Declarada la guerra a la República francesa tras el regicidio de Luis XVI, pasó
al Rosellón donde intervino en la desafortunada campaña de 1794. Prisionero
durante un año hasta que se firmó la paz, pudo regresar a España. Lo vemos
después en la defensa de Cádiz contra los ingleses, hizo un par de viajes a
América en el navío San Ildefonso y a su regreso, en 1800, es destinado a
Sevilla, al tercer regimiento de artillería. En enero de 1808 pasa a Madrid al
mando de la tercera compañía a la Jefatura de Detall de Artillería y allí le
pilló los acontecimientos de ese aciago año.
El
descontento popular estalló en Madrid el 1 de mayo con silbidos y agresiones
aisladas contra soldados franceses. Esa misma noche, unos oficiales galos
comentaban en la fonda de Genieys los acontecimientos del día con expresiones
injuriosas para los españoles. Daóiz, que compartía una mesa contigua con otros
oficiales, les increpó y de la violenta discusión surgió un duelo que había de
celebrarse al día siguiente entre tres oficiales de cada bando.
Pero
el día siguiente estaba marcado por el destino. Las primeras descargas de los
franceses contra el pueblo de Madrid desencadenó la tragedia. Los madrileños
quieren armas y acuden al Parque de Artillería. Daóiz les abre las puertas. Un
batallón de Wesfalia avanza por la calle Fuencarral hasta las puertas del
Parque. Se entabla la lucha. Tres horas de combate sangriento. Muchas bajas. La
defensa se hace desesperada. Los franceses reciben refuerzos. El general
Lagrange se suma al combate con sus granaderos. Se presiente el final de
aquellos heroicos defensores. Daóiz, herido en una pierna, se sostiene
penosamente apoyado en un cañón. Lagrange se le acerca. Se increpan mutuamente.

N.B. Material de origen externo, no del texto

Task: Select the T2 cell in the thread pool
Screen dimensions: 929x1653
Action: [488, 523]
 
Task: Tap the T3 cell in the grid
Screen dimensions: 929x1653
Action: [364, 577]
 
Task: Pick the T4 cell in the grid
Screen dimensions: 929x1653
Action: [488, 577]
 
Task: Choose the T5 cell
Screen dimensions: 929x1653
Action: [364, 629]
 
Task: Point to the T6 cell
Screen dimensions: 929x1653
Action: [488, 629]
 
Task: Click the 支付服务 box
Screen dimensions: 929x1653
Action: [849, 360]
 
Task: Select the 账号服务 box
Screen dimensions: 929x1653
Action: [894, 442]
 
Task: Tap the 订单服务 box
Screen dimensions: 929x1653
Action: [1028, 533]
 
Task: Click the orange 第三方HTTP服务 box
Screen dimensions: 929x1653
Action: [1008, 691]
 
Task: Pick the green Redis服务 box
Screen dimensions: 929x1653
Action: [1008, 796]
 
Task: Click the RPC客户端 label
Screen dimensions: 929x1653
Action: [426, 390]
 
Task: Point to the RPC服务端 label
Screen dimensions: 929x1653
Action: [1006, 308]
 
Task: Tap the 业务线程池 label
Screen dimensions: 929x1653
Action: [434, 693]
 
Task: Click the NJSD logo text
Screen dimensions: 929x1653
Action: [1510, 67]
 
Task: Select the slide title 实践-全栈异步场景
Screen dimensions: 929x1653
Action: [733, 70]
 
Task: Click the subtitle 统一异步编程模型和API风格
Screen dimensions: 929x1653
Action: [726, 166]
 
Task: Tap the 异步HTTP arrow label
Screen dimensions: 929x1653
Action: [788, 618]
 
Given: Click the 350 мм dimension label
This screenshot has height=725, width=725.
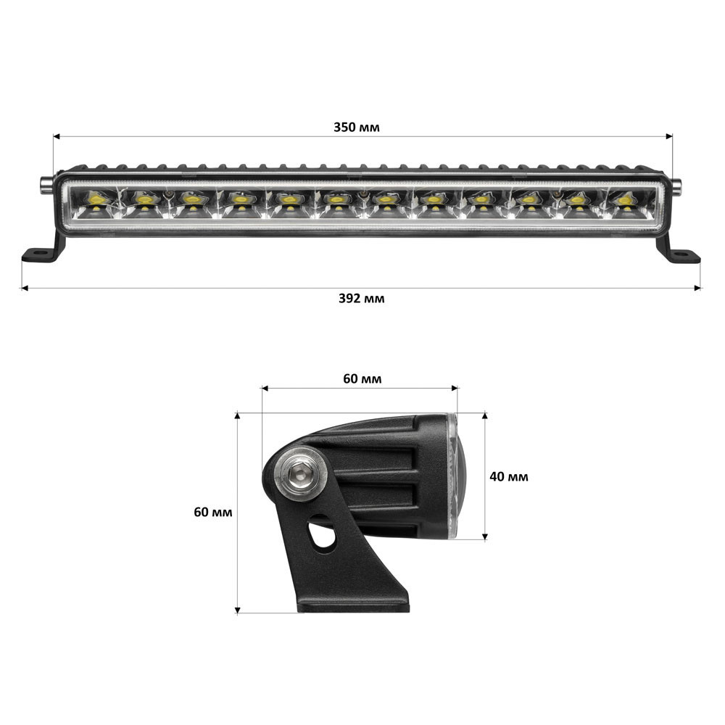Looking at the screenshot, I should pos(356,128).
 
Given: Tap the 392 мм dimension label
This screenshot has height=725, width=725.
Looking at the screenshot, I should pos(361,299).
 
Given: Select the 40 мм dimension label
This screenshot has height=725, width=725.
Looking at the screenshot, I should pos(509,476).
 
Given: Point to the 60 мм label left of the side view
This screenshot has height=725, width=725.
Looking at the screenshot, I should pos(213,512).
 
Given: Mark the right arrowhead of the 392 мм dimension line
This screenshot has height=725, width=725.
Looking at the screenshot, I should pos(698,288).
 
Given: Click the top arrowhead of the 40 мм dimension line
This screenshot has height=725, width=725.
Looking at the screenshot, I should pos(484,416).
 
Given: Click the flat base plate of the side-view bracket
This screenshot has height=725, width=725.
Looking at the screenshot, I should pos(354,606).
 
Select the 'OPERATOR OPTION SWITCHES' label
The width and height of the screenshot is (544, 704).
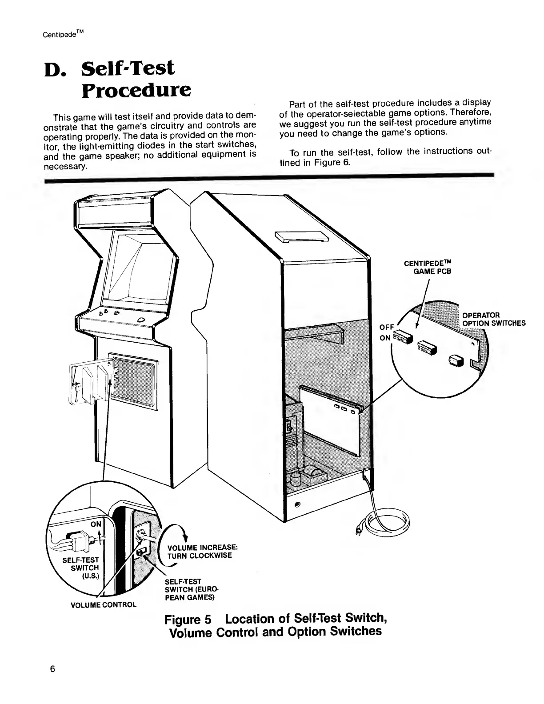point(494,319)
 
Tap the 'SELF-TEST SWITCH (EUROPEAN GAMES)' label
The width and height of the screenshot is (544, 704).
point(189,589)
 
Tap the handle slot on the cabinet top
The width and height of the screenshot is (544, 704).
point(301,237)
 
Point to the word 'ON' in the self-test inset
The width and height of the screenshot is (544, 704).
point(96,524)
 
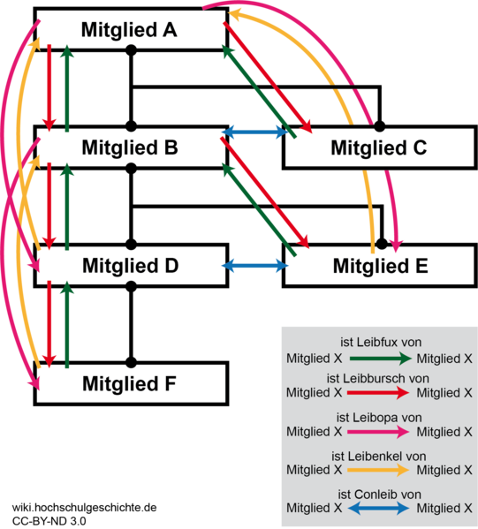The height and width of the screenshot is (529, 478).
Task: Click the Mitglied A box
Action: pyautogui.click(x=131, y=30)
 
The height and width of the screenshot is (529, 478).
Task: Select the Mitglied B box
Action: pyautogui.click(x=131, y=147)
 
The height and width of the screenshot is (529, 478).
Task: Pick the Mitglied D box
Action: pyautogui.click(x=131, y=266)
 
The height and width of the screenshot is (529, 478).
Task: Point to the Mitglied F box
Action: pyautogui.click(x=131, y=384)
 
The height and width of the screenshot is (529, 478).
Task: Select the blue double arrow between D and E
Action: pyautogui.click(x=255, y=265)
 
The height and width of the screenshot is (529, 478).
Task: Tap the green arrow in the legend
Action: pyautogui.click(x=379, y=359)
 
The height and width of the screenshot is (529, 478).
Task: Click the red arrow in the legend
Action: pyautogui.click(x=379, y=393)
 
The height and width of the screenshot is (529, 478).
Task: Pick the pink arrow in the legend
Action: pyautogui.click(x=379, y=432)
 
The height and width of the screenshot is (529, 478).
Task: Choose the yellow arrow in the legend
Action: pyautogui.click(x=379, y=471)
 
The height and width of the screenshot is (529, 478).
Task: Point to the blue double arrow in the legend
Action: pyautogui.click(x=379, y=509)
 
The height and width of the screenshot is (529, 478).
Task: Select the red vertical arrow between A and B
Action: pyautogui.click(x=49, y=87)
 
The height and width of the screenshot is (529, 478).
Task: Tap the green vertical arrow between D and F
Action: pyautogui.click(x=67, y=324)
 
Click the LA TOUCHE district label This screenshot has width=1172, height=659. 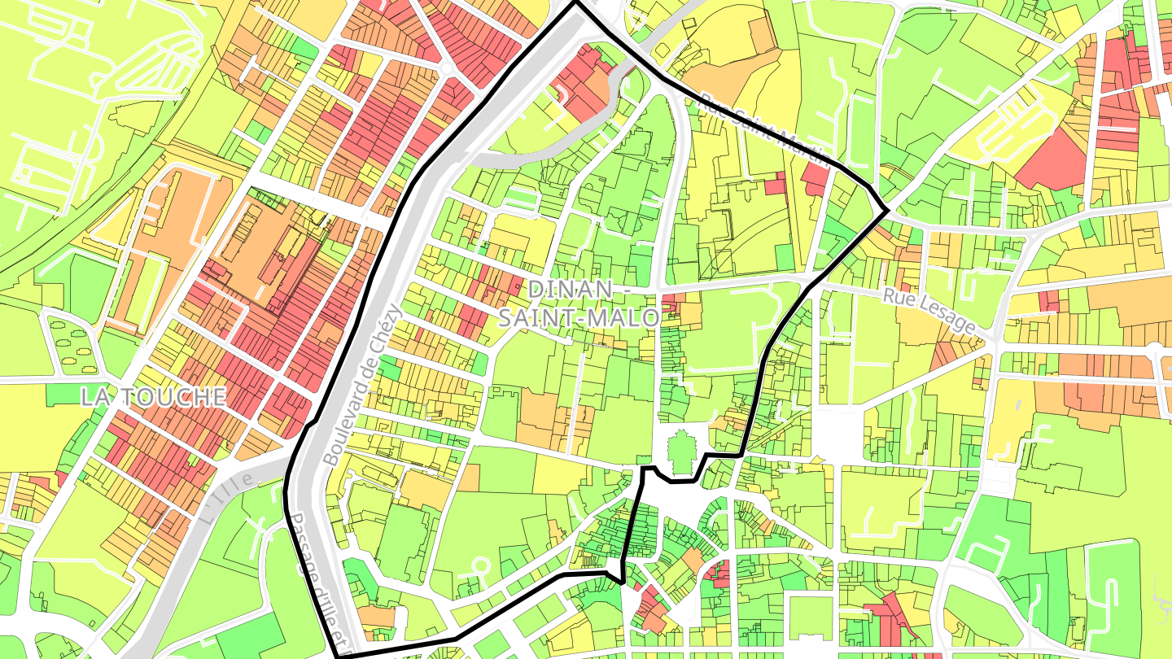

Daóiz quiere repelerlo con su sable. Pero unos oficiales y soldados franceses
se le echaron encima y lo cosieron a bayonetazos.
Rafael
Arango, testigo de estos hechos, cuenta los últimos momentos de nuestro héroe
en su libro El 2 de mayo de 1808 (Madrid 1837):
–De
este modo villano fue como lograron los franceses teñir sus aceros con la
sangre del más valiente de los valientes, que pelearon aquel día por la más
justa de las causas. Por fortuna, su cuerpo no fue profanado: todavía respiraba
cuando llegaron a socorrerle; lo cargamos y condujimos a un cuarto inmediato a
la puerta y, teniéndole yo recostado sobre mi pecho, corrió su sangre
espiritosa por mi vestido. Su aspecto era allí el de un héroe moribundo a quien
no solamente rodeaban nuestros suspiros, nuestra admiración, nuestro respeto,
sino que algunos de los franceses, con recogimiento sentimental, se acercaron a
contemplarle y a ofrecer sus servicios con tal solicitud que uno de los
cirujanos posponiendo sus propios heridos se ocupó de curar a Daóiz y hasta
mandó a la botica por una bebida que le hizo tomar a cucharadas. Todo fue
infructuoso. El alma del hombre del Dos de Mayo se desenredaba ya de su
envoltura terrenal; la amarillez sombría de la efusión de sangre había
reemplazado el calor de su brío, nunca amortiguado en los peligros; movía
poquísimo y sin muestra de congoja aquellos miembros, muy ágiles en el combate;
de cuando en cuando abría entero los ojos... ¡únicos enjutos en aquella
luctuosa escena!... En tal extremidad lo llevaron a su casa, donde exhaló el
último aliento de su perseverancia en la lealtad española.
Amortajado
con su propio uniforme, el cuerpo de Daóiz recibió sepultura en el convento de
San Martín. Exhumados sus restos el 2 de mayo de 1814, fueron depositados junto
con los de Velarde en San Isidro el Real y más tarde, en 1841, trasladados al
monumento que se elevó en el Paseo del Prado a las víctimas del 2 de mayo.